Post-Earnings Overview of Cabot Oil & Gas’s 3Q15 Earnings
(Continued from Prior Part)
Cabot Oil and Gas’s segment-wise operational updates
Cabot Oil & Gas (COG) primarily operates in the Marcellus and Eagle Ford shales. In this part, we’ll be looking at operational highlights in these two segments.
Marcellus operations
It was reiterated on the 3Q15 earnings call that the company continues to curtail production in the Marcellus shale due to weak prices throughout Appalachia.
The image above, from an investor presentation released on September 8, notes the flattening production in the Marcellus shale, and also the falling rig counts.
Cabot Oil & Gas is presently operating three rigs in the Marcellus shale but plans to lower it to two rigs by the end of 2015. The company hopes to accelerate activity in 3Q16, anticipating its Constitution and Atlantic Sunrise pipelines coming into service.

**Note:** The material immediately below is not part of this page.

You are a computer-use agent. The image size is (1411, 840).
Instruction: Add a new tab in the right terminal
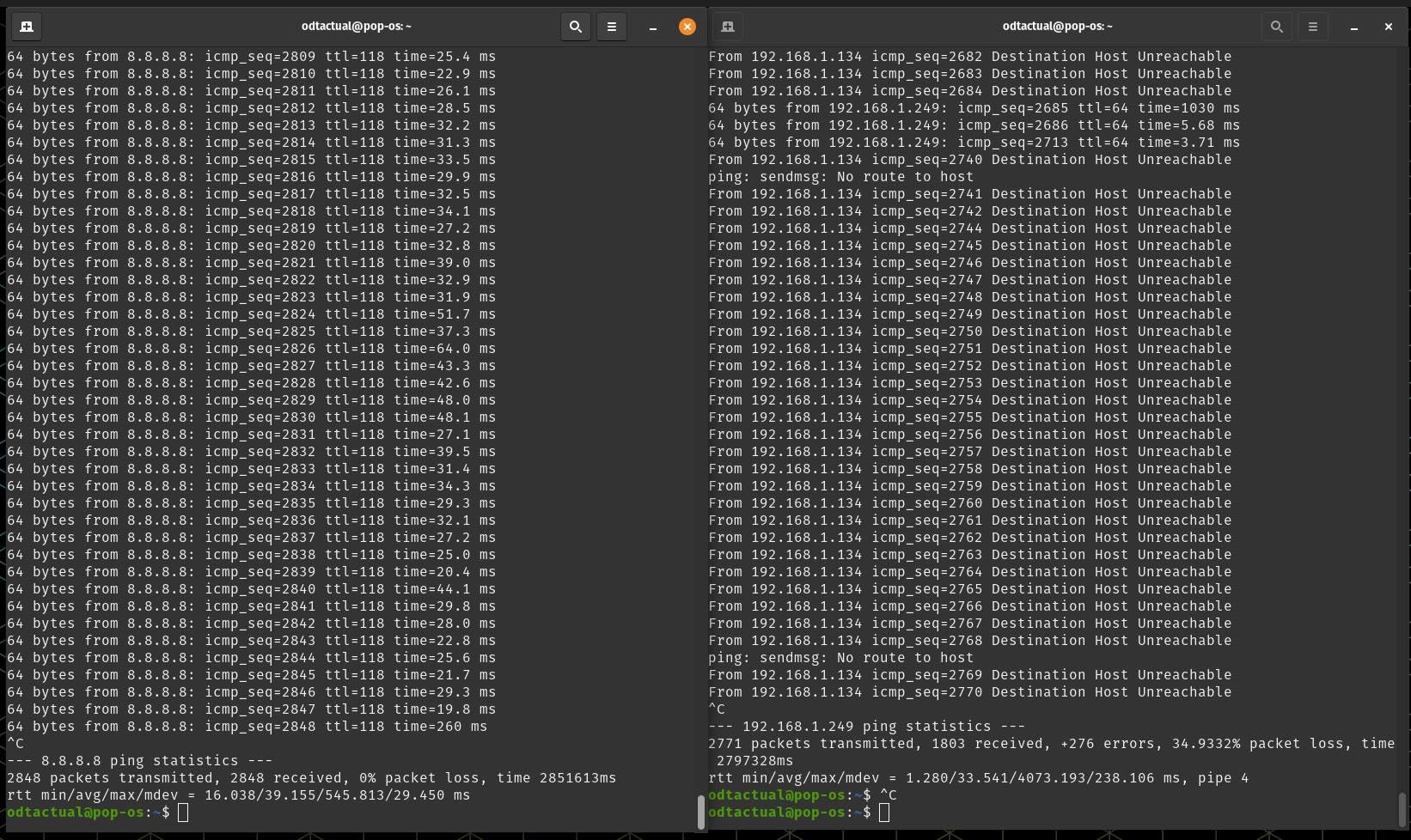click(x=728, y=27)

The company is yet to receive necessary permits and approvals for both the Constitution and Atlantic Sunrise pipelines.
Cabot Oil & Gas has equity investments of $150 million in both these projects, with $100 million allocated to Constitution and $50 million allocated to Atlantic Sunrise. The company highlighted that depending on the timing of construction, that figure could change. The current figure assumes an in-service date of 4Q16 for the Constitution pipeline and 3Q17 for the Atlantic Sunrise pipeline.
On the earnings call, the company highlighted two takeaway projects coming online in 4Q15, that could benefit its Marcellus production. One of them will be operational in November, and the second one will be operational in December. The company said, “Our new capacity and long-term sales on these projects will allow Cabot to accelerate production sequentially in the fourth quarter at better price realizations than we are expecting in the local market today.”

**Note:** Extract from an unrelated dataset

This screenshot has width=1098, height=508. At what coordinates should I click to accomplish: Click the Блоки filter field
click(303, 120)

Other companies with significant operations in the Marcellus shale include Chesapeake Energy (CHK) and Range Resources (RRC).
Eagle Ford operations
In the Eagle Ford shale, Cabot Oil & Gas highlighted an 8% sequential fall in liquid volumes, saying that it had reduced activity in this region due to lower crude oil prices. The company expects volumes to fall in the fourth quarter as well.
The company is currently operating one rig in Eagle Ford and plans to drop that rig by 2Q16, that is, when the rig contract expires, unless crude oil prices improve in the first half of 2016. The company said on the earnings call, “Based on this level of activity in 2016, we should be able to maintain all of our leasehold, while averaging full-year liquids production volumes that are flat to our fourth quarter liquid volumes this year.”
Companies with significant operations in Eagle Ford include ConocoPhillips (COP). Together, ConocoPhillips, Cabot Oil & Gas, Chesapeake Energy, and Range Resources make up ~6.2% of the Energy Select Sector SPDR ETF (XLE).